*GOAL OF THE EXERCISE*. Print every line below without adding or leaving out a single word.

*SUPPLIED DATA*.
*** Begin section ***
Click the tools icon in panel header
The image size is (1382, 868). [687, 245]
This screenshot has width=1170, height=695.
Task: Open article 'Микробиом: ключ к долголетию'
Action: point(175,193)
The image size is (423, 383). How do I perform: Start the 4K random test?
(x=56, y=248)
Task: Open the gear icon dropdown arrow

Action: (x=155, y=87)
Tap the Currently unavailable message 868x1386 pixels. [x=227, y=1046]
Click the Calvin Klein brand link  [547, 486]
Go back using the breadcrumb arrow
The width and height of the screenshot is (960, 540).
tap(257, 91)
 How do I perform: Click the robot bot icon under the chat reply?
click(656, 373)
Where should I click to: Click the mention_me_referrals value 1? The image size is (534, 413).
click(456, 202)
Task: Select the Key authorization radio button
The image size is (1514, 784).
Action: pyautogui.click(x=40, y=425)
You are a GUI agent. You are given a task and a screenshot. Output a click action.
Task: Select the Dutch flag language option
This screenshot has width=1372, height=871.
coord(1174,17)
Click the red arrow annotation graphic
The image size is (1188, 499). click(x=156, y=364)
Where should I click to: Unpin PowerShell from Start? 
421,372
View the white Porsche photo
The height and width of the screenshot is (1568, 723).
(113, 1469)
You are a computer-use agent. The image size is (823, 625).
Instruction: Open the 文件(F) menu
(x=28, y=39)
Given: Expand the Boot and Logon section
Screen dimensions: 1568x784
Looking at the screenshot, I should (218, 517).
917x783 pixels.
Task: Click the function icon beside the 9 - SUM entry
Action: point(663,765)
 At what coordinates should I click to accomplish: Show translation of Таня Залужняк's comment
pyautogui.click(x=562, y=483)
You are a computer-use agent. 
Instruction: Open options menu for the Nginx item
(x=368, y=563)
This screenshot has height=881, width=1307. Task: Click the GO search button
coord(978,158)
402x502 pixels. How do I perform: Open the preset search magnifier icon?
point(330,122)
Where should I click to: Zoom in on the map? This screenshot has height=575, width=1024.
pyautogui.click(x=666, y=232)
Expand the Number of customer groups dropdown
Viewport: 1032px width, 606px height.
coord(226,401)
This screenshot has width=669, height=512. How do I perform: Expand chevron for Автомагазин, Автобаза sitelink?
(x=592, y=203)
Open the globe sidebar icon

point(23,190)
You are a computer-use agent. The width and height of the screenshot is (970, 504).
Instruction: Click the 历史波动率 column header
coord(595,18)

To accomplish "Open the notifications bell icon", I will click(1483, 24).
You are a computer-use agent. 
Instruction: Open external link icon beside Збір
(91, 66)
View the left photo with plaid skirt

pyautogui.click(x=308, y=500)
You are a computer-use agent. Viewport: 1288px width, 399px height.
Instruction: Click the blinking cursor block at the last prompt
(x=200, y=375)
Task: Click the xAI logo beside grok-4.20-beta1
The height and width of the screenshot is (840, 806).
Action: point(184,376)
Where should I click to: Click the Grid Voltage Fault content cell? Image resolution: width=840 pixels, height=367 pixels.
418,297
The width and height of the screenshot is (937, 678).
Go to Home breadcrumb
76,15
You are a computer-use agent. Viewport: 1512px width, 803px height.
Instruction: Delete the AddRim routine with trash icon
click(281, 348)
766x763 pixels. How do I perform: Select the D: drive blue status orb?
*** End section ***
*TASK RESPONSE*.
Click the tools icon in panel header
The image size is (1382, 868). [687, 245]
This screenshot has width=1170, height=695.
Task: Open article 'Микробиом: ключ к долголетию'
Action: point(175,193)
The image size is (423, 383). How do I perform: Start the 4K random test?
(x=56, y=248)
Task: Open the gear icon dropdown arrow

Action: (x=155, y=87)
Tap the Currently unavailable message 868x1386 pixels. [x=227, y=1046]
Click the Calvin Klein brand link  [547, 486]
Go back using the breadcrumb arrow
The width and height of the screenshot is (960, 540).
tap(257, 91)
 How do I perform: Click the robot bot icon under the chat reply?
click(656, 373)
Where should I click to: Click the mention_me_referrals value 1? The image size is (534, 413).
click(456, 202)
Task: Select the Key authorization radio button
The image size is (1514, 784).
Action: pyautogui.click(x=40, y=425)
You are a GUI agent. You are given a task and a screenshot. Output a click action.
Task: Select the Dutch flag language option
This screenshot has width=1372, height=871.
coord(1174,17)
Click the red arrow annotation graphic
The image size is (1188, 499). click(x=156, y=364)
Where should I click to: Unpin PowerShell from Start? 
421,372
View the white Porsche photo
The height and width of the screenshot is (1568, 723).
(113, 1469)
You are a computer-use agent. The image size is (823, 625).
Instruction: Open the 文件(F) menu
(x=28, y=39)
Given: Expand the Boot and Logon section
Screen dimensions: 1568x784
Looking at the screenshot, I should (218, 517).
917x783 pixels.
Task: Click the function icon beside the 9 - SUM entry
Action: point(663,765)
 At what coordinates should I click to accomplish: Show translation of Таня Залужняк's comment
pyautogui.click(x=562, y=483)
You are a computer-use agent. 
Instruction: Open options menu for the Nginx item
(x=368, y=563)
This screenshot has height=881, width=1307. Task: Click the GO search button
coord(978,158)
402x502 pixels. How do I perform: Open the preset search magnifier icon?
point(330,122)
Where should I click to: Zoom in on the map? This screenshot has height=575, width=1024.
pyautogui.click(x=666, y=232)
Expand the Number of customer groups dropdown
Viewport: 1032px width, 606px height.
coord(226,401)
This screenshot has width=669, height=512. How do I perform: Expand chevron for Автомагазин, Автобаза sitelink?
(x=592, y=203)
Open the globe sidebar icon

point(23,190)
You are a computer-use agent. The width and height of the screenshot is (970, 504).
Instruction: Click the 历史波动率 column header
coord(595,18)

To accomplish "Open the notifications bell icon", I will click(1483, 24).
You are a computer-use agent. 
Instruction: Open external link icon beside Збір
(91, 66)
View the left photo with plaid skirt

pyautogui.click(x=308, y=500)
You are a computer-use agent. Viewport: 1288px width, 399px height.
Instruction: Click the blinking cursor block at the last prompt
(x=200, y=375)
Task: Click the xAI logo beside grok-4.20-beta1
The height and width of the screenshot is (840, 806).
Action: point(184,376)
Where should I click to: Click the Grid Voltage Fault content cell? Image resolution: width=840 pixels, height=367 pixels.
418,297
The width and height of the screenshot is (937, 678).
Go to Home breadcrumb
76,15
You are a computer-use agent. Viewport: 1512px width, 803px height.
Instruction: Delete the AddRim routine with trash icon
click(281, 348)
766x763 pixels. How do I perform: Select the D: drive blue status orb?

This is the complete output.